Personal information
- Date of birth: 30 December 1981 (age 44)
- Place of birth: Manzanilla, Trinidad and Tobago
- Height: 1.79 m (5 ft 10+1⁄2 in)
- Position: Defender

Team information
- Current team: Sporting Goa

Senior career*
- Years: Team / Apps / (Gls)
- 2001–2005: North East Stars
- 2006: San Juan Jabloteh
- 2007–2008: North East Stars
- 2009: W Connection
- 2009: San Juan Jabloteh
- 2010–2014: North East Stars
- 2014: Churchill Brothers
- 2014–2015: Sporting Goa / 0 / (0)

International career^{‡}
- 2005–2007: Trinidad and Tobago / 5 / (0)

= Glenton Wolfe =

Trinidadian professional footballer (born 1981)

Glenton Wolfe (born 30 December 1981) is a Trinidadian professional footballer who played as a defender.
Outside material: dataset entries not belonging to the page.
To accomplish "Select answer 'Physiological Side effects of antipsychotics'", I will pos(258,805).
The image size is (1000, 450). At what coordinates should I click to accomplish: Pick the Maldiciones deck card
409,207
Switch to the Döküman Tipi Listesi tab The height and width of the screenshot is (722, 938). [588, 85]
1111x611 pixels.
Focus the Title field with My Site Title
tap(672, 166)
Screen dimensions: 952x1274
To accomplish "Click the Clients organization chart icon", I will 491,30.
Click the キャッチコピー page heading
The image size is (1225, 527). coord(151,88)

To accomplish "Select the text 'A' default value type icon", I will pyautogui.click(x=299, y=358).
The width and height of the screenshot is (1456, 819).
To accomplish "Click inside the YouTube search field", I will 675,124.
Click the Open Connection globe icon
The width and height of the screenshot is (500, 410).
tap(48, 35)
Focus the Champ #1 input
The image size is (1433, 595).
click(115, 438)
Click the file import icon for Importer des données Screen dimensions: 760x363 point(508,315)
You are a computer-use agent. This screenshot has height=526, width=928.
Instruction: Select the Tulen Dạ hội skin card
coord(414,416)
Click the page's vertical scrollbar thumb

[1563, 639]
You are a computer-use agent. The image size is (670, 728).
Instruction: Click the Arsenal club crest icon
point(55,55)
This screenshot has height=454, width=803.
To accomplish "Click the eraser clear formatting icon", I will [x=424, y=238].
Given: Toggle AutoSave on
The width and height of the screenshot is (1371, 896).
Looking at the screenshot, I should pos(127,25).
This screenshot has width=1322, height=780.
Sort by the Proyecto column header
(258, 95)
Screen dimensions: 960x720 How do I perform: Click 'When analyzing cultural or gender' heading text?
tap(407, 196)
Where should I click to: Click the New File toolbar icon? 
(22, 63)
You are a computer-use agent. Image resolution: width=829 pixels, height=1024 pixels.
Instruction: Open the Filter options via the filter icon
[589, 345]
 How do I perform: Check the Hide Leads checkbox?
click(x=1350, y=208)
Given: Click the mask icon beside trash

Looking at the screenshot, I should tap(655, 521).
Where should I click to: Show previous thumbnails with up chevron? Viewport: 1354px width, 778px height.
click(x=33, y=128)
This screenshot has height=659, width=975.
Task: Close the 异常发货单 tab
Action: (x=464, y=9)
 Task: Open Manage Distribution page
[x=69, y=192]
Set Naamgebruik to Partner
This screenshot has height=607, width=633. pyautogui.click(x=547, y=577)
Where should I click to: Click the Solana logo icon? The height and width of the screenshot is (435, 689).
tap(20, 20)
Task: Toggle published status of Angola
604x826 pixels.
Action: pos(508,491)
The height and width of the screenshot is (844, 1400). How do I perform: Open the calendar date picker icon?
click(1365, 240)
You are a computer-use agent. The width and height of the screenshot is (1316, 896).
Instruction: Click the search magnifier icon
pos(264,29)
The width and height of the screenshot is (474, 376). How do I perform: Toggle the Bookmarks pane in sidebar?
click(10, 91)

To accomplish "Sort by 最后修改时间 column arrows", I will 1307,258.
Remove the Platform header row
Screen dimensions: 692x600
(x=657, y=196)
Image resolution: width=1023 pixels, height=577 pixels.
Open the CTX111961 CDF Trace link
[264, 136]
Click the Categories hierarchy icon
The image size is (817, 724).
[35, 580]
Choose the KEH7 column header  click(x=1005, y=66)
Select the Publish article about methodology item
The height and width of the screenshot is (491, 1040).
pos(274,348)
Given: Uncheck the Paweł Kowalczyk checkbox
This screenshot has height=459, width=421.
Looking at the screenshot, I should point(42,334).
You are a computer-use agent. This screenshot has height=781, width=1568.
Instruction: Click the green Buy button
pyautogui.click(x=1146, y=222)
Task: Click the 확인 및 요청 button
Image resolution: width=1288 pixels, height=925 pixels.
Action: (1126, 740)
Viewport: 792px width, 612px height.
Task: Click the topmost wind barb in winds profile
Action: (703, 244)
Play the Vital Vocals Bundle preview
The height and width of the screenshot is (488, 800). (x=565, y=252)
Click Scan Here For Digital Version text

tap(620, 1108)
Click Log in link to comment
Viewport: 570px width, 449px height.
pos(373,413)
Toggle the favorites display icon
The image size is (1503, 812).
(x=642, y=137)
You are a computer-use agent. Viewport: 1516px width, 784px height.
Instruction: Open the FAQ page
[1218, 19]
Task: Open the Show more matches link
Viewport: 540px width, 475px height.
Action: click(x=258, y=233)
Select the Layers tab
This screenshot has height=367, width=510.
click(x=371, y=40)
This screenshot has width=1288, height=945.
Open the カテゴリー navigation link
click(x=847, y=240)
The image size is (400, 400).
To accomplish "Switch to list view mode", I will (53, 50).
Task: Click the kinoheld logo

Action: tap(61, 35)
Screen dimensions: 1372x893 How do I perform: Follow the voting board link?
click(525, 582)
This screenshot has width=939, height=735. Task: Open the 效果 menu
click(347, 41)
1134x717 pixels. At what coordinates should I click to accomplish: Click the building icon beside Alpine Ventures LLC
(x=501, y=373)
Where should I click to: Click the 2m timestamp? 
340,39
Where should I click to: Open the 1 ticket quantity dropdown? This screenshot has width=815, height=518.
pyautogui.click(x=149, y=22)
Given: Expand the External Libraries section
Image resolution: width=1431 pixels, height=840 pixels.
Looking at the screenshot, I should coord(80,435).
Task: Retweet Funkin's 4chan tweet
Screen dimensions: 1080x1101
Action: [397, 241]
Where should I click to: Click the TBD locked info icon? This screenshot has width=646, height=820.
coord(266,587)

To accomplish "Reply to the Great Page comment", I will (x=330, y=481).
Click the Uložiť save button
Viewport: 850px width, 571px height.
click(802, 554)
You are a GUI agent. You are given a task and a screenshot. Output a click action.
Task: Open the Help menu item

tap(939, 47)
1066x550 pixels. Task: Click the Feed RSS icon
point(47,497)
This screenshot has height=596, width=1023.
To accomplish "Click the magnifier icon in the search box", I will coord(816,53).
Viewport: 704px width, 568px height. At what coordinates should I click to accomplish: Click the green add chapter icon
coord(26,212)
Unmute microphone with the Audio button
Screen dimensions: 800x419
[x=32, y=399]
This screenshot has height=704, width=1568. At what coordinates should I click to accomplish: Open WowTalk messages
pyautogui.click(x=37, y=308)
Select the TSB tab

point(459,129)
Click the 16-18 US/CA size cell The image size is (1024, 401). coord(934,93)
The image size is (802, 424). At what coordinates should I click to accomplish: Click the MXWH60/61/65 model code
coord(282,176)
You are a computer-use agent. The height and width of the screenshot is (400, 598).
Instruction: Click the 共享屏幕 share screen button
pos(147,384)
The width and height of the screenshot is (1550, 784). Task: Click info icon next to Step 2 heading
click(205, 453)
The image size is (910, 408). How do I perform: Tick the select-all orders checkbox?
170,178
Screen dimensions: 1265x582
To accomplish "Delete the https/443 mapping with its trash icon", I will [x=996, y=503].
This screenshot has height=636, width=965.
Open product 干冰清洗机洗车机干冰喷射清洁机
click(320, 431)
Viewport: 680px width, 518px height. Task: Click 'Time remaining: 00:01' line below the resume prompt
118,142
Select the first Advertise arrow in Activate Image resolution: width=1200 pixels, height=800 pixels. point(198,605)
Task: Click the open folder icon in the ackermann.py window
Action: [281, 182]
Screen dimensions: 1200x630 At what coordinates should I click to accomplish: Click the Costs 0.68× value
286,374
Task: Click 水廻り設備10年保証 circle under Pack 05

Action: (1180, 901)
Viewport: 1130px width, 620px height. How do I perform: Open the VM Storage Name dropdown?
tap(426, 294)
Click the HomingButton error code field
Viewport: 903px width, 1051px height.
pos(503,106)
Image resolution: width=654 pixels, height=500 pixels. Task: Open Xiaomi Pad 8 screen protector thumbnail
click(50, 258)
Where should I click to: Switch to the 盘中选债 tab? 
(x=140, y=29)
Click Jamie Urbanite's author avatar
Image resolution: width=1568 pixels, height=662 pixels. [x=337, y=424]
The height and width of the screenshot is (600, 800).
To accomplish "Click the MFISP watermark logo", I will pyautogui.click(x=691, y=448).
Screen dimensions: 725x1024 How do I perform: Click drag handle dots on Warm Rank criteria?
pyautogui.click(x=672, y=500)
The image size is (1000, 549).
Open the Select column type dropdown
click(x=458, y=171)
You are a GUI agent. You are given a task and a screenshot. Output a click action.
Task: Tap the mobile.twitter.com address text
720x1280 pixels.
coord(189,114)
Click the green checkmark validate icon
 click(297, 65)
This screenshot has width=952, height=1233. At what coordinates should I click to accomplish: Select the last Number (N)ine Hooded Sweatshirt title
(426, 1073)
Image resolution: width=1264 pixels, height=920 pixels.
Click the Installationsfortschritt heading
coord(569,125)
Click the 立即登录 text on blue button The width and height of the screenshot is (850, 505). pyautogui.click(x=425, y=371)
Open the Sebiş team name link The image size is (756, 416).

He last appeared with Indian I-League club Sporting Clube de Goa.

==Career==

===TT Pro League===
Wolfe started his career with North East Stars of the TT Pro League, before moving to San Juan Jabloteh. He soon returned to North East Stars before signing for San Juan again and then W Connection. He then moved back to North East Stars, where he stayed till 2014.

===India===
In 2014, Wolfe moved to India to sign for Churchill Brothers S.C. of the I-League, and also the club of his brother, Anthony Wolfe. Shortly after Churchill Brothers were relegated, Wolfe signed for rivals Sporting Clube de Goa.

==International==
Making his debut on 25 May 2005, Wolfe has 5 caps for the Trinidad and Tobago national football team.